Kepala Kemenag Banyuwangi Chaironi Hidayat menjelaskan saat ini, jamaah haji lanjut usia relatif sedikit. Rinciannya, jamaah berusia di atas 65 tahun sebanyak 263 orang. Tapi, 27 di antaranya mengenakan kursi roda.
“Jamaah tertua bernama Lamiran bin Warso dari Desa Jambewangi, Kecamatan Sempu dengan usia 99 tahun. Sedangkan yang paling muda Khotib Nur Yasin dari Kebaman, Srono dengan usia 19 tahun,” jelasnya.
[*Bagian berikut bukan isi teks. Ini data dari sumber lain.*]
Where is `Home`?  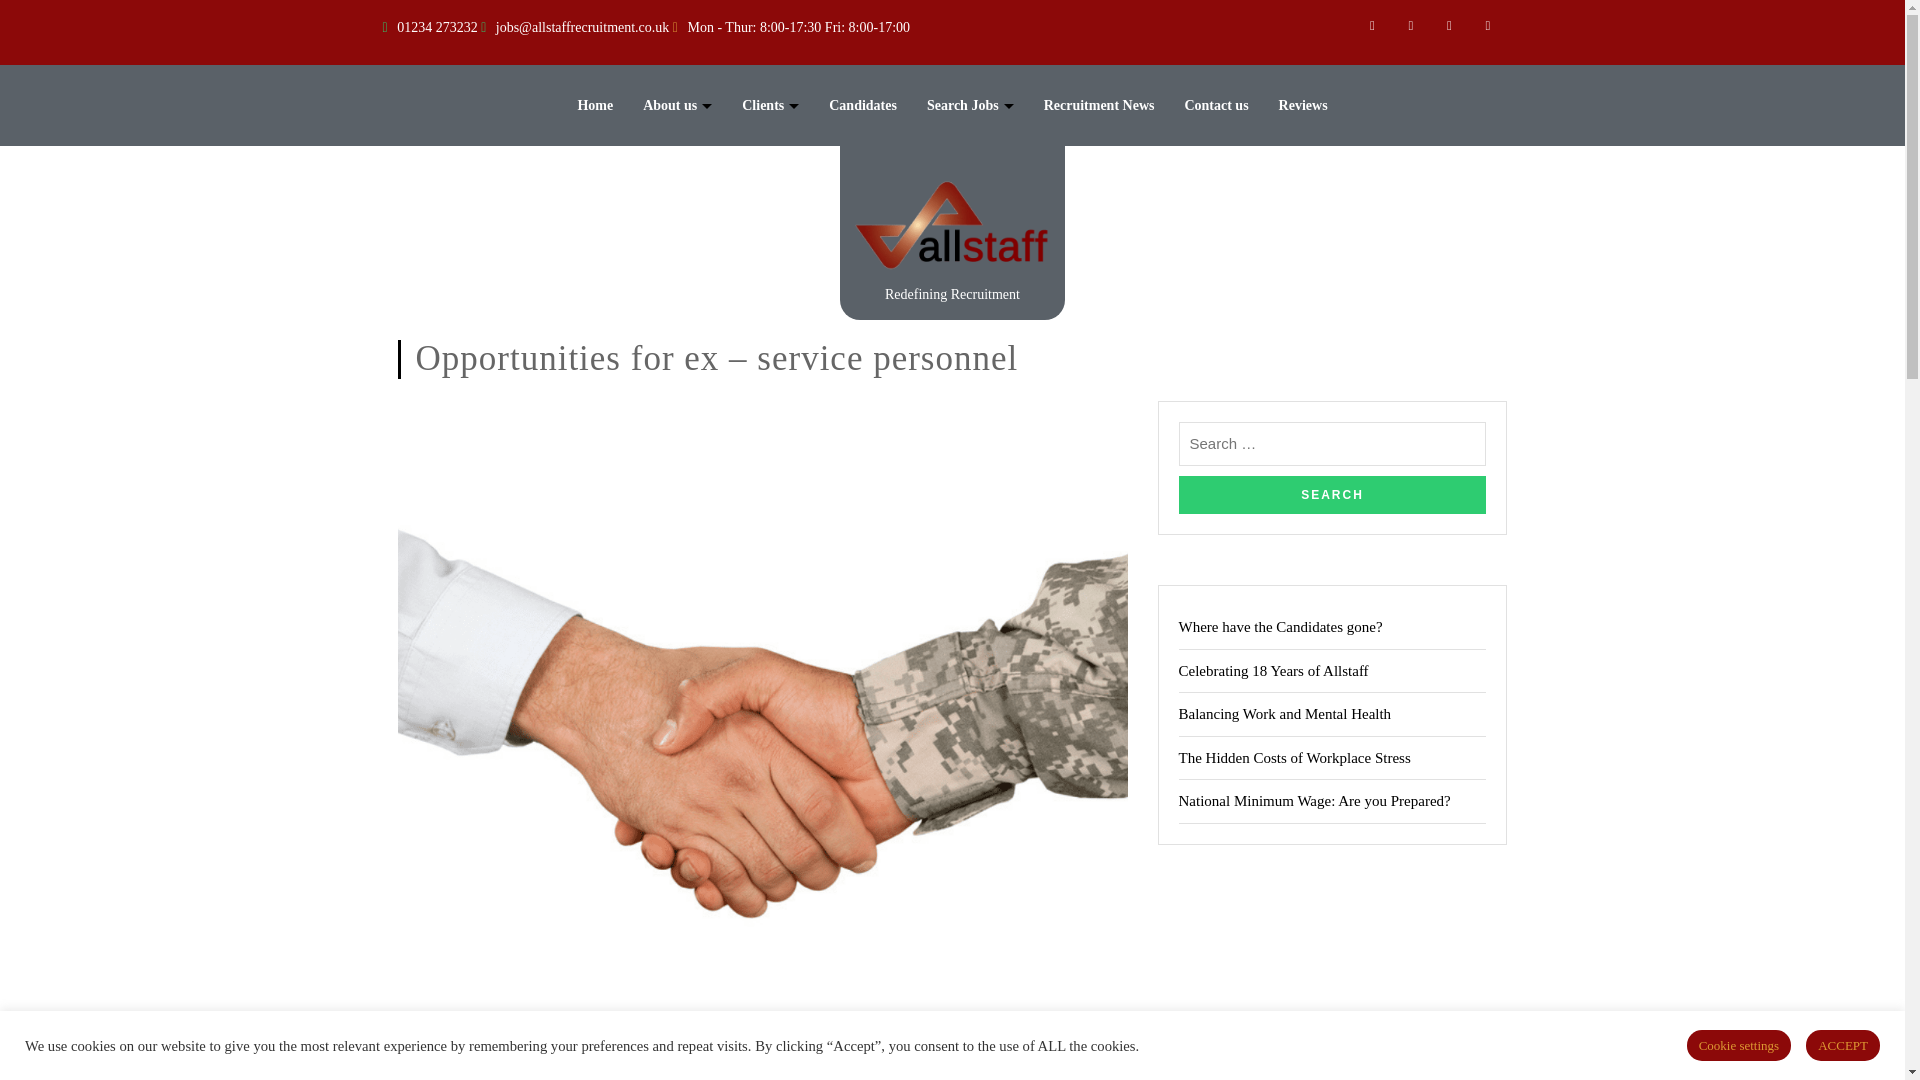
Home is located at coordinates (594, 105).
Saat ini, semua CJH asal Banyuwangi telah tiba di tanah suci untuk menjalani serangkaian ibadah. Termasuk ibadah inti haji sesuai jadwal dan waktu yang ditentukan.
“Insyallah untuk kepulangannya ke tanah air pada 8 Juli besok,” pungkasnya.
Sementara itu, Juminten CJH asal Desa Kalipait, Kecamatan Tegaldlimo adalah satu jamaah haji yang membawa kursi roda dari rumah. Hal tersebut lantaran kondisi fisiknya yang kurang mendukung.
“Nanti ada teman jamaah yang siap membantu untuk ibadah selama di sana,” katanya. [rin/aje]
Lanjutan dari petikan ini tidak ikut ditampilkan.